The idea stems from my recent interview with local rancher Jack Ford about the fact that San Diego doesn’t have a local USDA-approved slaughterhouse.

That means, by and large, we San Diegans can’t eat our own meat. We’re talking ethically raised meat. Hormone- and antibiotic-free meat. Delicious, healthy meat. Animals that were cared for, given a good life, and killed by expert ranchers in the most humane way possible.

And yet we can’t eat it. On a gut level, that seems wrong, doesn’t it?

As someone who cares about food, ecology and local culture, I want to groupthink a solution. It’s one of the action items for the Berry Good Food Foundation, for which I’m an advisor.

In order for meat to be sold at restaurants or retail, the animals must be loaded into trucks and driven hundreds of miles to the nearest USDA-approved slaughterhouse in Riverside, or Modesto. During the drive, the animals get so stressed out that their meat gets tainted from cortisol. Ford reported his pigs would lose 15 percent of their body weight (or more) from the stress.

So most ranchers don’t bother. And that means San Diegans can’t eat local meat. You can, but you have to buy the whole, half or quarter animal live, hire the farmer to kill it for you, then have it professionally butchered or do it yourself. Or you can buy a half-or quarter-animal through a meat co-op like Meat San Diego. Many consider buying whole animals the pinnacle of ethical meat eating: using every part and developing a direct relationship with the farm.

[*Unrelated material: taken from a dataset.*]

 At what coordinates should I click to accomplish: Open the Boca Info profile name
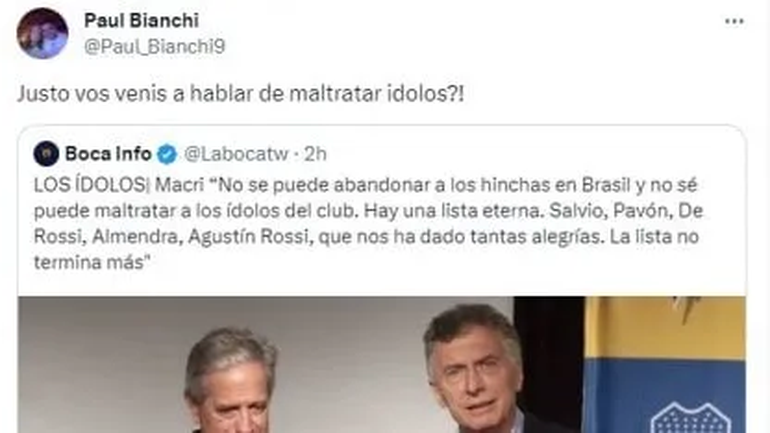coord(108,154)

But let’s face it: not everyone has the $300 or the freezer room for such bulk buys.

There has to be a better solution, right?

I’ve seen ethical ranchers humanely kill their own animals. I’ve eaten meat from dozens of these animals. I’ve never gotten sick. Not once.

In fact, I’ve studied both USDA-approved slaughterhouses and ethical local ranches. Knowing what I know, I’d rather serve my family meat from an animal that was killed in the dirt at a quality local ranch. Years of my own research points to it being healthier, safer meat.

And the USDA says I can’t eat it.

This is not an anti-USDA screed. It’s a pro-solution screed. The USDA does some things very right. They save lives. But I think we’re being overprotective in regards to local meat. (In fact, my argument is that in their effort to “protect” people, the USDA is actually preventing them from eating the healthier meat).

That brings me to my idea. What about an “At Will Restaurant Program?” The USDA allows restaurants or retailers to buy local meat that was killed directly on the ethical, local ranch. The restaurant would announce to diners that it serves non-USDA meat. Us diners could sign a waiver, absolving the restaurant of any liability.

Can’t I just tell the USDA that I want to eat this meat? Thanks for trying to protect my health, USDA sir. But, as someone who studies food, I’ve concluded that animals raised and killed on responsible local ranches is safer, more environmentally friendly and healthier than what you’re forcing me to eat.

“It wouldn’t work, it’s too political,” says Derek Stephens, a local meat consultant. “I think the health department does a great job. The amount of people we feed and the amount of people who get sick is impressive. Even if you sign a contract, someone’s going to find a way around that contract.”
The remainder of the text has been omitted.